▶ Description of the task
Please return every line in the following data that includes the string "marker".

*** Data supplied Section Begins ***

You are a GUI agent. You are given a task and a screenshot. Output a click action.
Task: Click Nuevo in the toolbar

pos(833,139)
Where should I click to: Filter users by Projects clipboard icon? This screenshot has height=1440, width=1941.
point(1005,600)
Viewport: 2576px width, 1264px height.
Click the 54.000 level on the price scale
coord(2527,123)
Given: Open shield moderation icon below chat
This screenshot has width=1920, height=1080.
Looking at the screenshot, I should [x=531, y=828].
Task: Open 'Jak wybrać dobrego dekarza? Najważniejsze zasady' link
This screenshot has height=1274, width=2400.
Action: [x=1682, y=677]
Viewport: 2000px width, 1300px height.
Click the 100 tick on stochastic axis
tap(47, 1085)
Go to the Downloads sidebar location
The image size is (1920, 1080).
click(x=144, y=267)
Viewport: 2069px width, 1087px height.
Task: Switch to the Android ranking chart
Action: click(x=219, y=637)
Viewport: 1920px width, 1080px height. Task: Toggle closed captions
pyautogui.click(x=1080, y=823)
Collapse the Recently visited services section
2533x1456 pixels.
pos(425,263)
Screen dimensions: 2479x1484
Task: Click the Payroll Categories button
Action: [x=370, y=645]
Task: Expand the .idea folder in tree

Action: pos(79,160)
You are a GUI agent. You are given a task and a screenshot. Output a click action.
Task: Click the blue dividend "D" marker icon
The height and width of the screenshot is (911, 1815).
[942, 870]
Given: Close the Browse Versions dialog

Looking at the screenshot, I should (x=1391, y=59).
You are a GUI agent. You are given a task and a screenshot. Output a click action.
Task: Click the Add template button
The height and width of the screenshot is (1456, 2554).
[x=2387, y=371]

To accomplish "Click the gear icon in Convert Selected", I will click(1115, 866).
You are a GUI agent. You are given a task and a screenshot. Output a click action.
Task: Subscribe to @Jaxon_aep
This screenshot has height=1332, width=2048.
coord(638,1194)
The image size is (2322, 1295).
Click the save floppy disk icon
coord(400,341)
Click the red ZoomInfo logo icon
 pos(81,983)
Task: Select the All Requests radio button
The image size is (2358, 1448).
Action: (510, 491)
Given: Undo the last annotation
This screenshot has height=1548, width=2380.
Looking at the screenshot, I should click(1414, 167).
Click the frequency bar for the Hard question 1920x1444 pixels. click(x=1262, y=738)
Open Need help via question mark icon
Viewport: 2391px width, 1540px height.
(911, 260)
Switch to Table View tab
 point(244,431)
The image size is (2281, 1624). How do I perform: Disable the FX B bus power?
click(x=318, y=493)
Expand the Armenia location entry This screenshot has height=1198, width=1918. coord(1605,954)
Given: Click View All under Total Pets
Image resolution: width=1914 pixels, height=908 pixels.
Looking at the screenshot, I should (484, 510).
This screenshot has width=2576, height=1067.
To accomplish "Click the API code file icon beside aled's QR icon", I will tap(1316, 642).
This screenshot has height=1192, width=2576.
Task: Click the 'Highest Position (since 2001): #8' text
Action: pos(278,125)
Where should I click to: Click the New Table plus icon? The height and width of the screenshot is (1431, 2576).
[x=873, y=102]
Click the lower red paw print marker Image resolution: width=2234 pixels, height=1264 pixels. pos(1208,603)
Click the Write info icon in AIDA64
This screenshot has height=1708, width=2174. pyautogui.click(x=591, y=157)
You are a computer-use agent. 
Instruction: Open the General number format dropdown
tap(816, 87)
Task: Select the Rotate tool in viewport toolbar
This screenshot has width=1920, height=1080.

*** Data supplied Section Ends ***

▶ Solution for this problem
Task: Click the blue dividend "D" marker icon
Click the lower red paw print marker Image resolution: width=2234 pixels, height=1264 pixels. pos(1208,603)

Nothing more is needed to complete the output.